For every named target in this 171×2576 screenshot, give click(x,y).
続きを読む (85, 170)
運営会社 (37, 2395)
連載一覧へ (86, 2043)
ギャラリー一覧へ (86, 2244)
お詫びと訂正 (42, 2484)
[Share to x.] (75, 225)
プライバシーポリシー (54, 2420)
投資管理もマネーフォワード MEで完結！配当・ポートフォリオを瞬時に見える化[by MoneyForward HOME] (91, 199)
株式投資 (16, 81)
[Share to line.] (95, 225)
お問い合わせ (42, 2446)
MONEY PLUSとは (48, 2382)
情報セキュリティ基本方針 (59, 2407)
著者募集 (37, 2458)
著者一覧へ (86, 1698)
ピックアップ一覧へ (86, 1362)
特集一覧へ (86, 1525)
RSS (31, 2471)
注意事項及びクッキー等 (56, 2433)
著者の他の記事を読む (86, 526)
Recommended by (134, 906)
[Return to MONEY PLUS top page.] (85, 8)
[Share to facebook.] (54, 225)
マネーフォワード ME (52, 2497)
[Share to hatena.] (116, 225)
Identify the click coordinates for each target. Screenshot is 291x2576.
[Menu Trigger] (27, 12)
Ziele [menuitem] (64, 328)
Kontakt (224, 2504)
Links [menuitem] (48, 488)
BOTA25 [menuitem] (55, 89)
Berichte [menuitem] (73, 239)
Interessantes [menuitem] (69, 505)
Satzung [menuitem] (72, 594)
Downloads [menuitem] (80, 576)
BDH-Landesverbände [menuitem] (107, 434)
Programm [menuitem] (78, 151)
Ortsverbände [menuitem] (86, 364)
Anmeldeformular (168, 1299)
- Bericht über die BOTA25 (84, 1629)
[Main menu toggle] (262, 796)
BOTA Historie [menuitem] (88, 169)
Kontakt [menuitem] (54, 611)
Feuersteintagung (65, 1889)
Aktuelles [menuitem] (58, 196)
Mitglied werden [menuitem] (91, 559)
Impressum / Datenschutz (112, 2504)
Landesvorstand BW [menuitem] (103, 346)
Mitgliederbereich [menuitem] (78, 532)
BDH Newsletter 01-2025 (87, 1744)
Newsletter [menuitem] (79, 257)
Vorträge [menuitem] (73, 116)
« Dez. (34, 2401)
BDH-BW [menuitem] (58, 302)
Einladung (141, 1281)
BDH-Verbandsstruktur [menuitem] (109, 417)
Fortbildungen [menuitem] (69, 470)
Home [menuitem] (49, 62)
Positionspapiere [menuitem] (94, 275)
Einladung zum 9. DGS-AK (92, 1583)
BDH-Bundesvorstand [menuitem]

|---|

**WHAT THE TASK ASKS:**
Determine the count of lines in the data that contain the string "Share", and reply with that count alone.

**TASK SOLUTION:**
4